As usual the best and worst of Britain was evident at the TUC. The best is very brilliant with unions standing out as the most democratic and important organisations in our country still. The worst is very dangerous, with the majority of unions unprepared to recognise the cyanide beneath the sugar coating on the EU pill.
Frances O’Grady gave a smashing General Secretary’s address, the best for many many decades. In effect she argued without using the words, for a break with the neoliberalism of the last thirty years. And this reflected the positive aspects of Congress, a new spring in the step, a new determination, some good victories under the belt and undaunted in the face of the intensifying vandalism and authoritarian nature of the government. A trade union movement standing up for the people of Britain, six million strong, but representing 26 million workers. The General Secretary deserved her standing ovation – it was a speech for workers and did not advocate any solution other than those that rested in the hands of workers themselves and their organisations. The TUC made it clear that it stood for peace and no war against Syria.
The trade unions are about defence and influencing power and speaking truth to power, but they are not about seizing power, and it is this tension filled characteristic of their role that creates frustration, confusion and false expectations.
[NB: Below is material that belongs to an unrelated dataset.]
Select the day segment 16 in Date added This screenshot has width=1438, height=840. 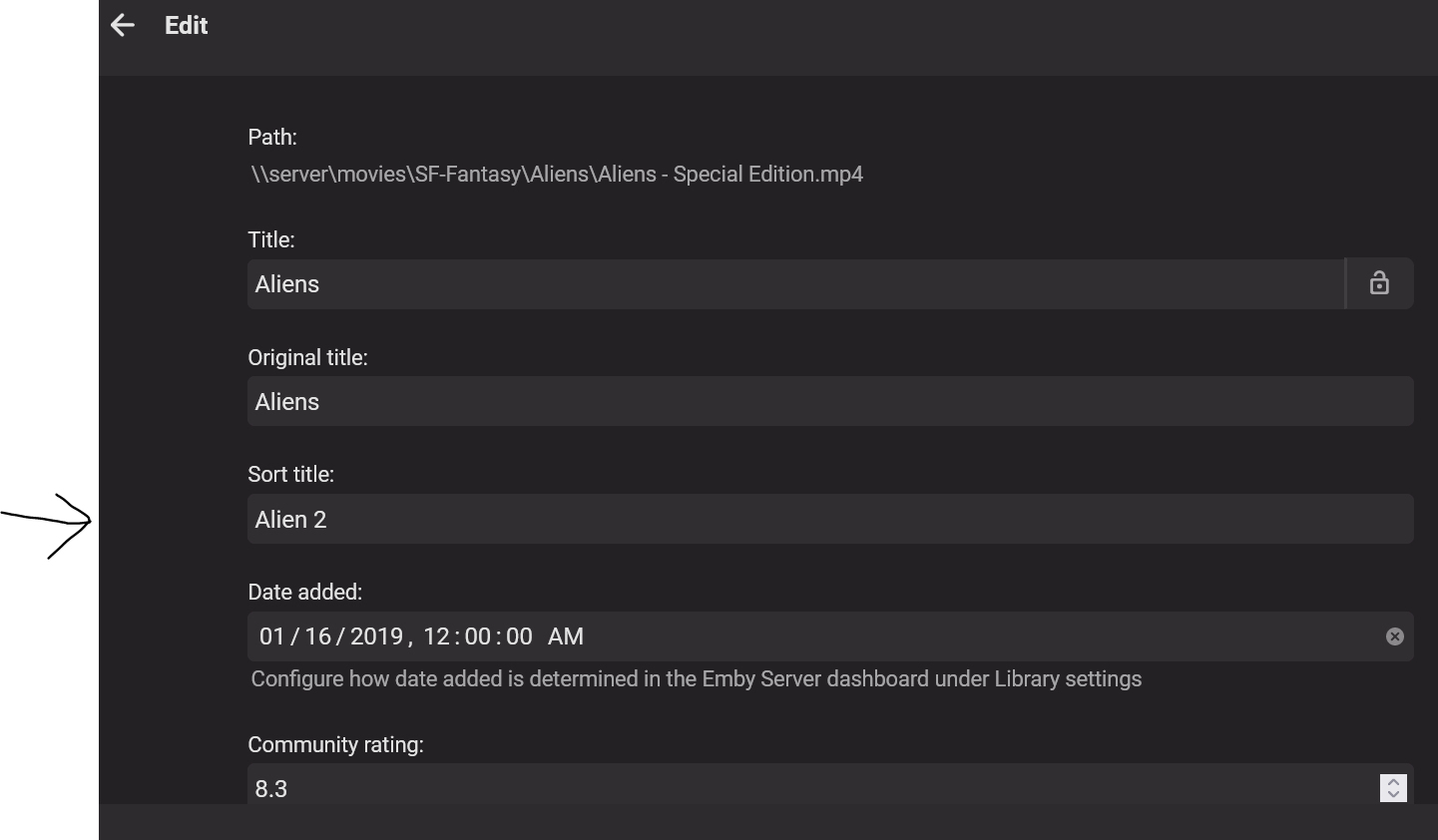click(x=319, y=636)
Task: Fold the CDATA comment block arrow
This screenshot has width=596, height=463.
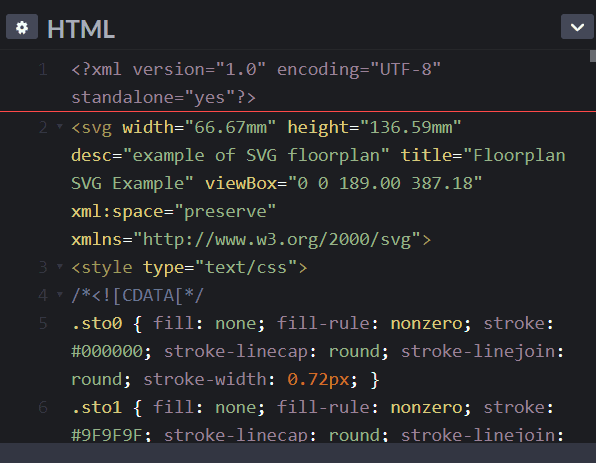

Despite an unelected government without a mandate launching the fiercest blitzkrieg against the working class, the trade unions have not been able to sufficiently unite and co ordinate action in a deliberate and sustained effort to topple the government. Hence the frustration that some feel that we should have one massive simultaneous general strike and the bankers will drop down dead and disappear.
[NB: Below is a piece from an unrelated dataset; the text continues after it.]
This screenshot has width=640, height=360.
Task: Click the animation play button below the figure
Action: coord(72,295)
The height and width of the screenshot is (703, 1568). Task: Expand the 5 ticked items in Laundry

There is confusion because in the face of the previous Thatcher assault the unions clung onto the promise of a social Europe. Though this was always a myth, its reality now is exposed as a complete con with the EU creating 30 million unemployed across the continent and systematically dismantling workers’ rights and collective bargaining in a fresh attack. It is easier to believe that the part time workers directive and paid holiday legislation will liberate us from austerity. Socialist lawyer John Hendy totally demolished this nonsense at the most important fringe meeting of Congress organised by no2eu.
And then there are the false expectations. The Labour Party leader is invited to Congress whether in or out of power to see what they have to offer in the hope that it will be something. Not since the mid forties has there been anything to offer. Promises to manage capitalism a little more humanely have fallen into disrepute especially under the fierce stare of the new neoliberalism with the banks in charge and the EU dominating parliament. But there was quite a twist this year. In a speech which he had memorised like an actor, Ed Miliband in effect made it clear that the collective voice of trade unions in the Labour party needed to be removed in order to pave the way for two things; European style state funding of parties and an escalation of the privatisation, austerity, mythical deficit reduction programme, and EU dominated anti trade union and worker agenda.
There was no challenge by Miliband to the fundamental programme of the Con Dems. In answer to the best question from PCS he didn’t say he would stop wage restraint, stop privatisation, stop public sector cuts, restore trade union rights, protect the economy, take public services and banks into public ownership and enable parliament to have sovereign powers to rebuild the country. It was a clear declaration, sweetly put, and with a history lesson on the pro trade union bias of the nineteenth century One Nation Tories, that capitalism will be managed a bit more softly and not be allowed to have some forms of zero hours contracts and restored provisions of some kind to Employment Tribunals.
Bu the problem is why should trade unionists expect any more? No Labour leader has been able to fully act as advocate on behalf of the combined aspirations of the working class, because the Labour Party does not and cannot speak for the working class. It is a parliamentary party. Parliament cannot speak for workers.
The fact that capitalism will not permit parliament to return to the one nation Toryism, let alone the 1945 reconstruction and commitment to public service is a matter that both the Labour Party and the trade union movement will have to come to terms with pretty fast and the call for a referendum on the EU and a no vote when it is called will be the best expression of the recognition that workers are coming to understand the new predicament.